Out at the local hospital, in a big Sycamore tree is a RSH nest. Been watching if for some time now. Even saw em' building the nest a while back. So cool! Anyhow, was able to get some decent pics the other day. Thought a few of you would appreciate em'. The photos were captured by holding an iphone up to the eyepiece of a pair of 10X50 binoculars and manipulating it until the birds were in the shot. Kinda tricky.
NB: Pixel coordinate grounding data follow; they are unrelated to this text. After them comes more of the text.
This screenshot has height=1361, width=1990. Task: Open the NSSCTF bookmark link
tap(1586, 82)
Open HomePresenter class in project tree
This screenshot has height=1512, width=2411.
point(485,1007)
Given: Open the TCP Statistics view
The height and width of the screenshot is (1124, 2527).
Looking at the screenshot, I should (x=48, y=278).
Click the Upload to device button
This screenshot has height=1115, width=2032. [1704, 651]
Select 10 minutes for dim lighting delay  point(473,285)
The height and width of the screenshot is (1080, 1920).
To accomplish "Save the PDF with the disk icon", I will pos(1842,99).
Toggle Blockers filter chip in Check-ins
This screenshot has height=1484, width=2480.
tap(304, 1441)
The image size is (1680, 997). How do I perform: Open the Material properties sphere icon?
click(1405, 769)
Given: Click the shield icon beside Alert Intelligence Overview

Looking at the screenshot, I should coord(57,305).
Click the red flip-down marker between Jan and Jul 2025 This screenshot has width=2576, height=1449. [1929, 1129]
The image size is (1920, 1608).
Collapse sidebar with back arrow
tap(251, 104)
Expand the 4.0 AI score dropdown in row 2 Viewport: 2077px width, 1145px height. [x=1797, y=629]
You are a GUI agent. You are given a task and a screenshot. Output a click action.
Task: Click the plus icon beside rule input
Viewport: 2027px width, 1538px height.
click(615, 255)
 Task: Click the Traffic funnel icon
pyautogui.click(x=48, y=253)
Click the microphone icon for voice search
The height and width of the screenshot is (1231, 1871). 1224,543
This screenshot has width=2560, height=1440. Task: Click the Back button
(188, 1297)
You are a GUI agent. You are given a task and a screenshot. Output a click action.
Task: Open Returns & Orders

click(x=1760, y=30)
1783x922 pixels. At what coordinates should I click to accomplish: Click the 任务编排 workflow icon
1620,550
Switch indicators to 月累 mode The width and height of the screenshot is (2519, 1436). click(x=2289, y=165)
in a couple pics you can actually see a bit of food in her mouth, looks like bread or something...

Take it easy folks.


----------



## Imperial (Feb 9, 2011)

very good shots with the way you did it. i always enjoy looking at the hawks, vultures and crows around here. its an awesome sight when you see them, hawks, catch a small bird in flight. nature is awesome to look at.


----------



## Tentacle Toast (Jan 17, 2013)

Great shots, man! Thanks for sharing!


----------



## Quercusuber (Nov 10, 2011)

Great find!!!!

In Portugal, when we were kids, we believe that finding a nest would bring luck 

Cheers ...Q


----------



## ash (Apr 23, 2013)

Nice pics, B. I'm a big fan of hawks and harriers. I count them on road trips and the Kahu harrier numbers here are really booming lately. I've yet to see a falcon though.


----------



## bigron (Nov 29, 2012)

i love all birds of prey thanks for the pics b


----------



## Btoon84 (Nov 22, 2011)

Glad you guys enjoyed. Birds of prey truly are amazing. They have captivated me for about as long as I can remember. What's not to love! The most common ones here are the Osprey, Red Tail, Red Shoulder, Bald Eagle. We also have quite a few swallow tail kites which are my most favorite to observe in flight. Such amazing skill and precision when flying. I have also seen a couple small Kestrels which are super cool. And I have seen one Cooper's Hawk which are beautiful and usually have really cool red eyes!


----------



## Jeff Lazerface (May 7, 2013)

I hope u have a spear broom handy, incase it gets frisky.


----------